» YOUR GOAL:
From the records below, copy every line that contains the word "computer".

▼

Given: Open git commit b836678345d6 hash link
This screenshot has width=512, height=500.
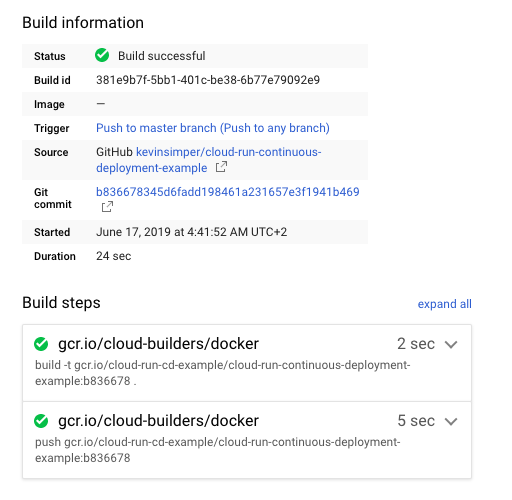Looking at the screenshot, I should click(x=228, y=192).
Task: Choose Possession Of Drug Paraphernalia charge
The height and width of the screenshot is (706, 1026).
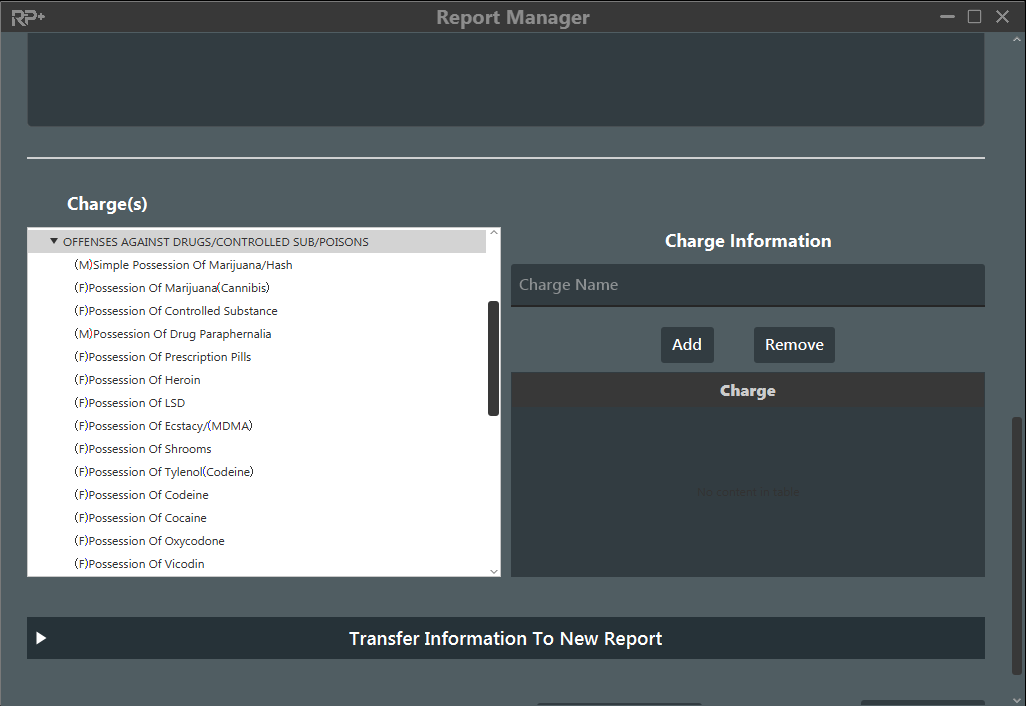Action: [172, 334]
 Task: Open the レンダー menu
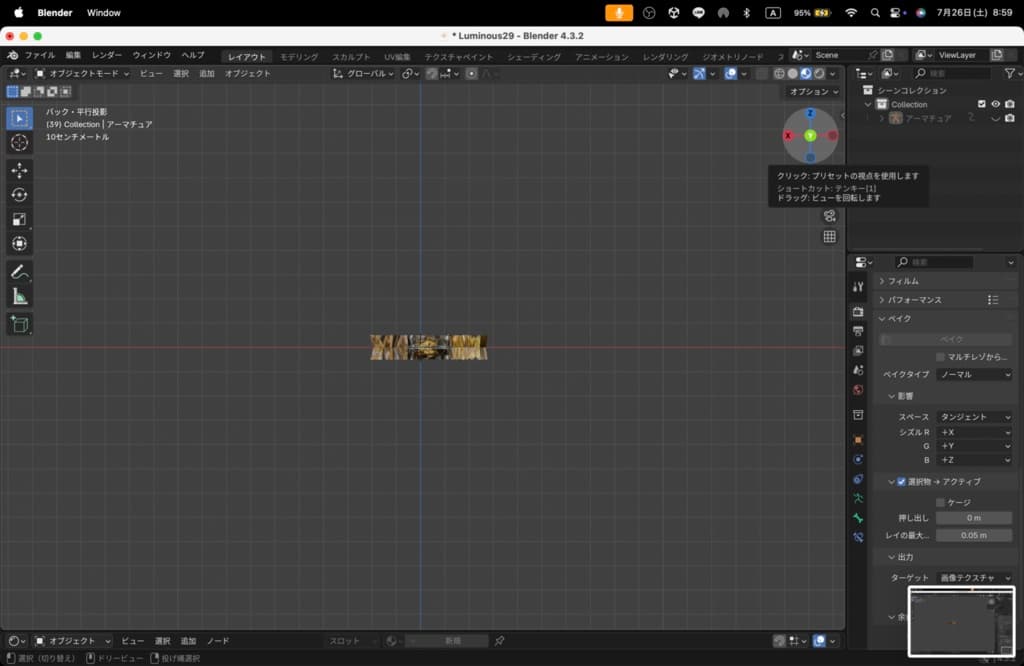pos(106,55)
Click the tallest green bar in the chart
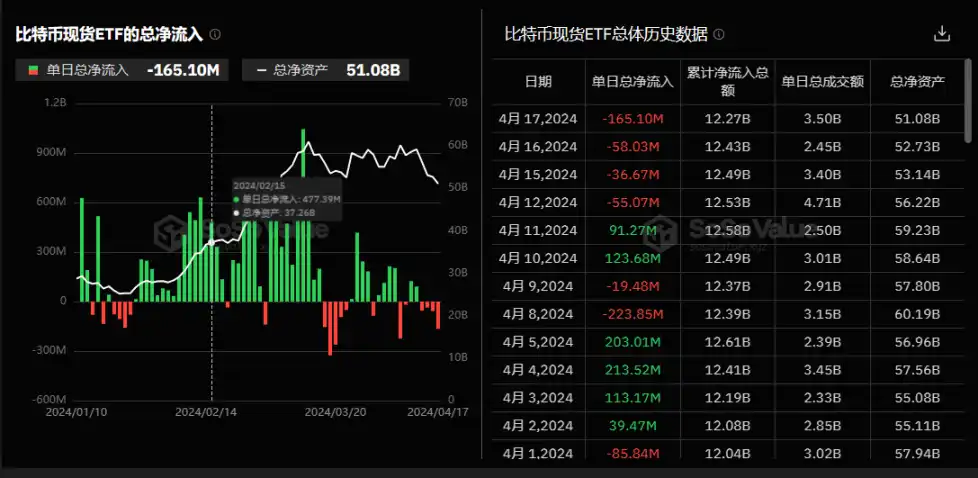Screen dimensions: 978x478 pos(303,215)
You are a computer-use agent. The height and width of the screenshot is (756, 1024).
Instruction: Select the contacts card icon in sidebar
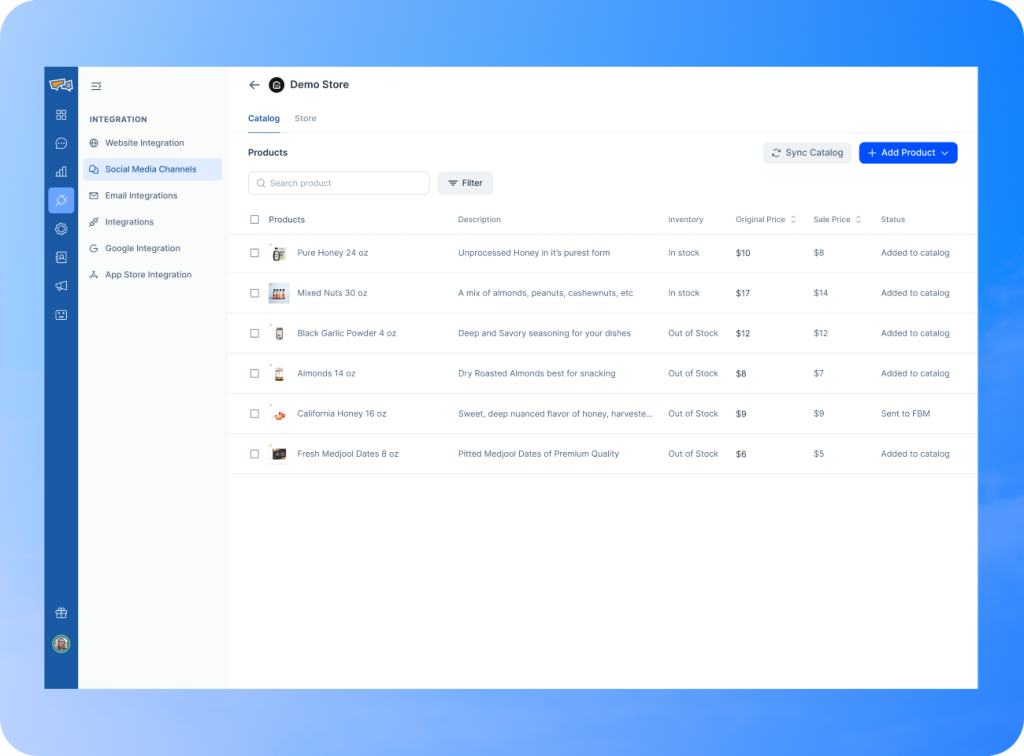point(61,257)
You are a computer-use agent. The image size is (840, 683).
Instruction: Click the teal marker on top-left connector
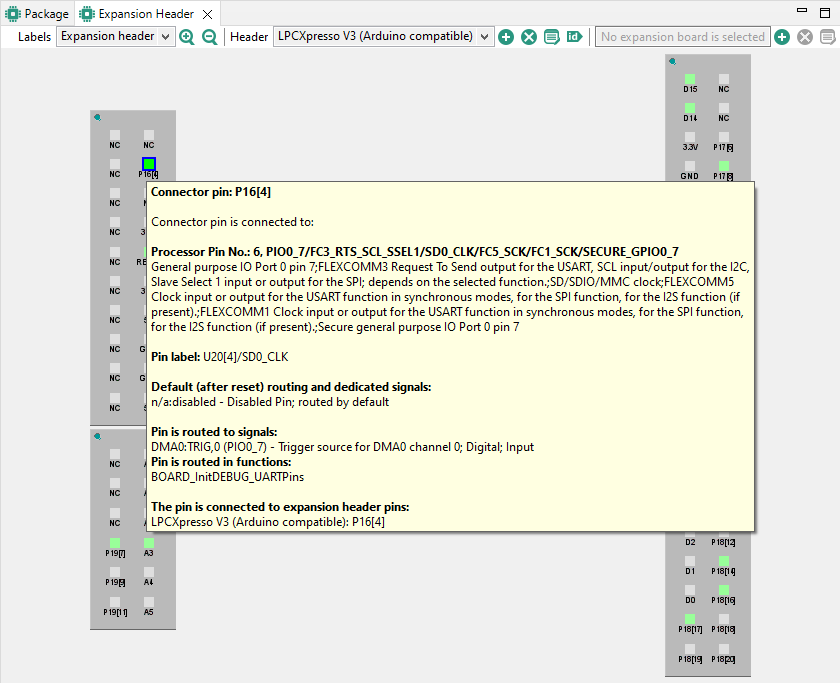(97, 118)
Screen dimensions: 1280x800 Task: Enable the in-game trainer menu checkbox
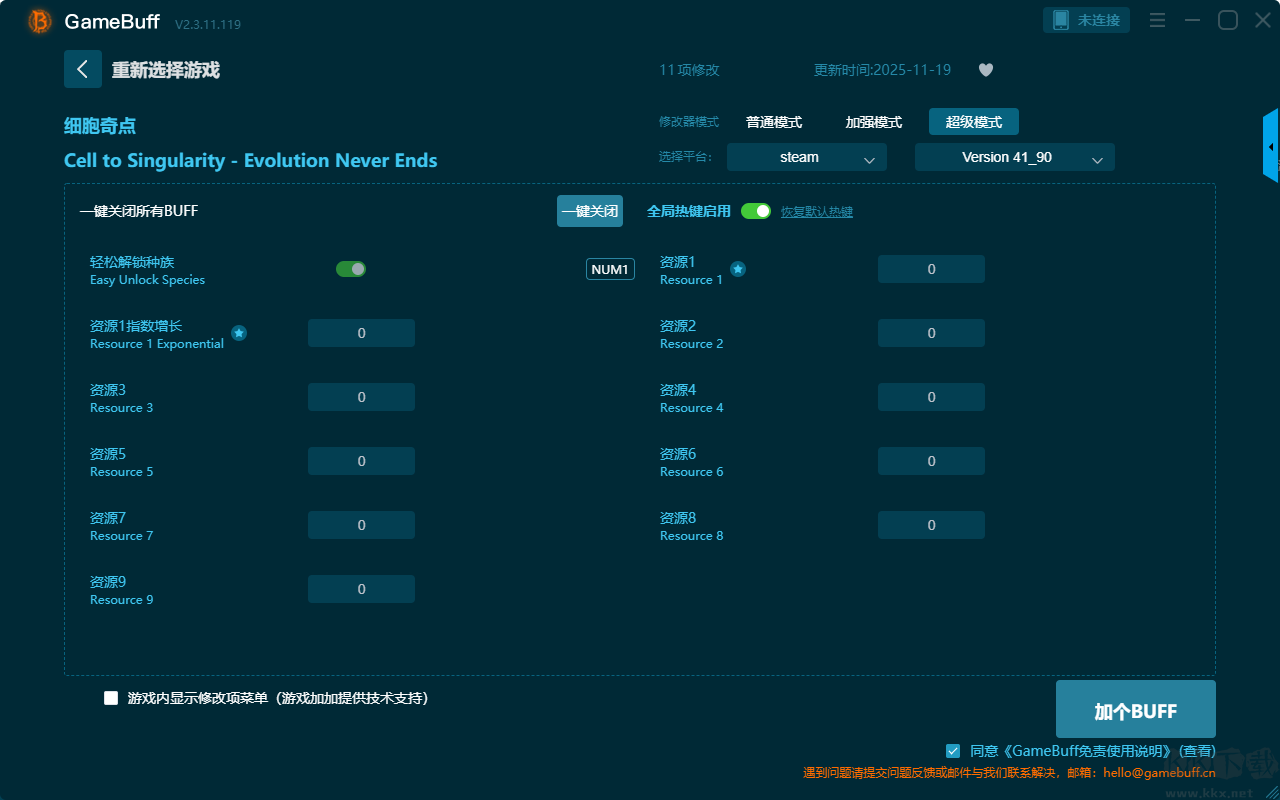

▲

» ANSWER TO THIS PROBLEM:
You are a computer-use agent. The height and width of the screenshot is (756, 1024).
You are a computer-use agent. The image size is (840, 683).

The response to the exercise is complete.